A security researcher who goes by the online name “vdohney” has published a Proof of Concept (PoC) of an exploit which is capable of recovering the master password used to secure a KeePass database.
Users of any type of password manager will know that the master password is one which must be protected at all costs as compromise of this data will allow an attacker to unlock the database and access all stored passwords for all services.
The new vulnerability is being tracked as CVE-2023-32784 and states that the vulnerability is effective against KeePass version 2.X and can only be exploited by those who enter the master password via a keyboard and is not viable if the master password is copied from the users clipboard.
How It Works
KeePass 2.X uses a custom-developed text box for password entry called SecureTextBoxEx.

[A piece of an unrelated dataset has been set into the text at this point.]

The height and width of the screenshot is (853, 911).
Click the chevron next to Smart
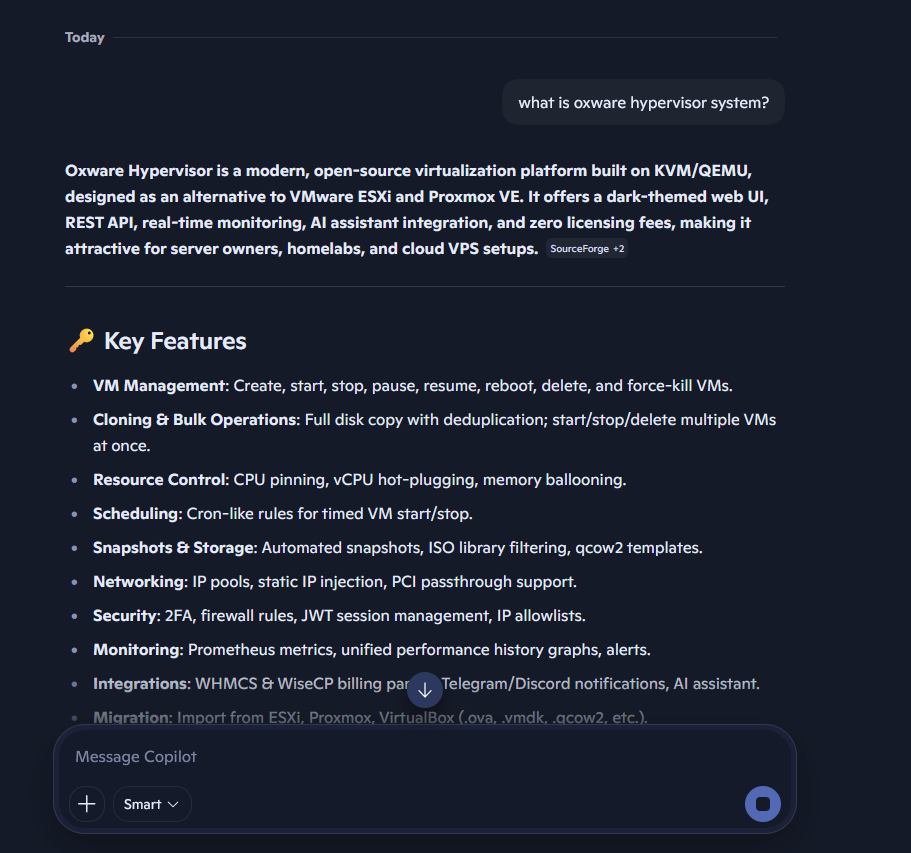click(173, 804)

This text box is not only used for the master password entry, but in other places in KeePass as well, like password edit boxes (so the attack can also be used to recover their contents).
The flaw exploited here is that for every character typed, a leftover string is created in memory. Because of how .NET works, it is nearly impossible to get rid of it once it gets created.

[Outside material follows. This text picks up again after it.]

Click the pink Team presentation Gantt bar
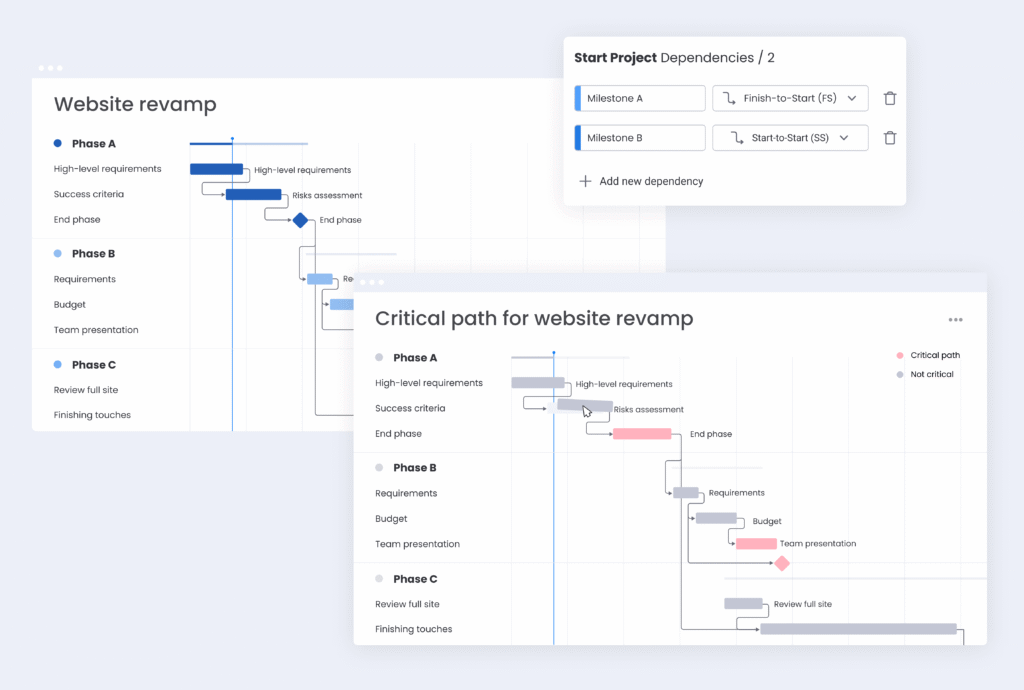1024x690 pixels. (756, 544)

For example, when the word “Password” is typed, it will result in these leftover strings: •a, ••s, •••s, ••••w, •••••o, ••••••r, •••••••d. The POC application searches the dump for these patterns and offers a likely password character for each position in the password.

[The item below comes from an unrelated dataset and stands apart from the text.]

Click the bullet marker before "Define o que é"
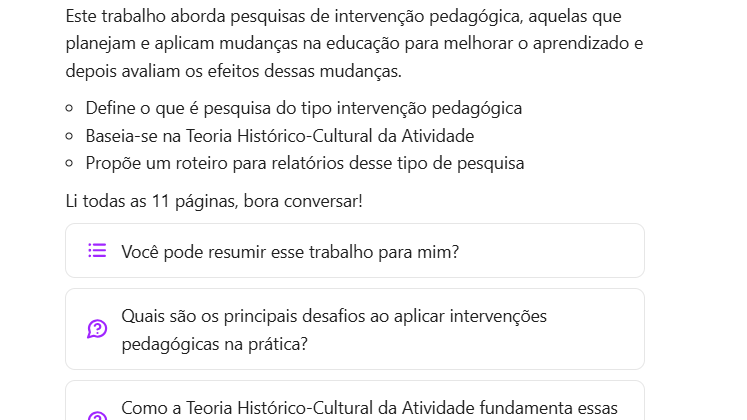This screenshot has height=420, width=747. click(x=69, y=108)
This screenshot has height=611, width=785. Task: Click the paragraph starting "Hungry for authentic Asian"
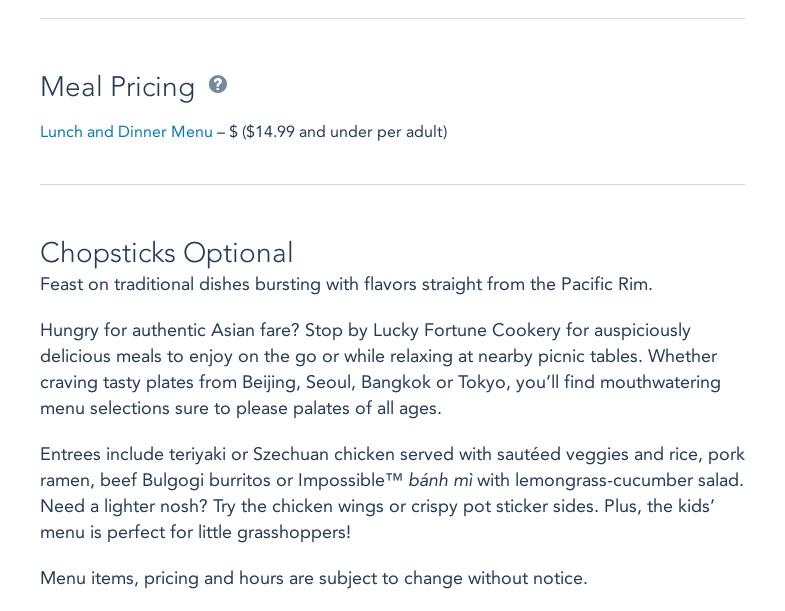[380, 369]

No code execution on the target system is required, just a memory dump. It doesn’t matter where the memory comes from – can be the process dump, swap file (pagefile.sys), hibernation file (hiberfil.sys) or RAM dump of the entire system. It doesn’t matter whether or not the workspace is locked.
Whilst the PoC is based on a Windows machine, vdohney states that the exploit should work on Linux and Mac OS as well because its not a flaw in the OS, rather a flaw in how the application handles data input.
Fix is imminent
The developer of KeePass, Dominik Reichl, received the bug report from vdohney and promised to roll out a fix for CVE-2023-32784 on version 2.54, expected sometime early June.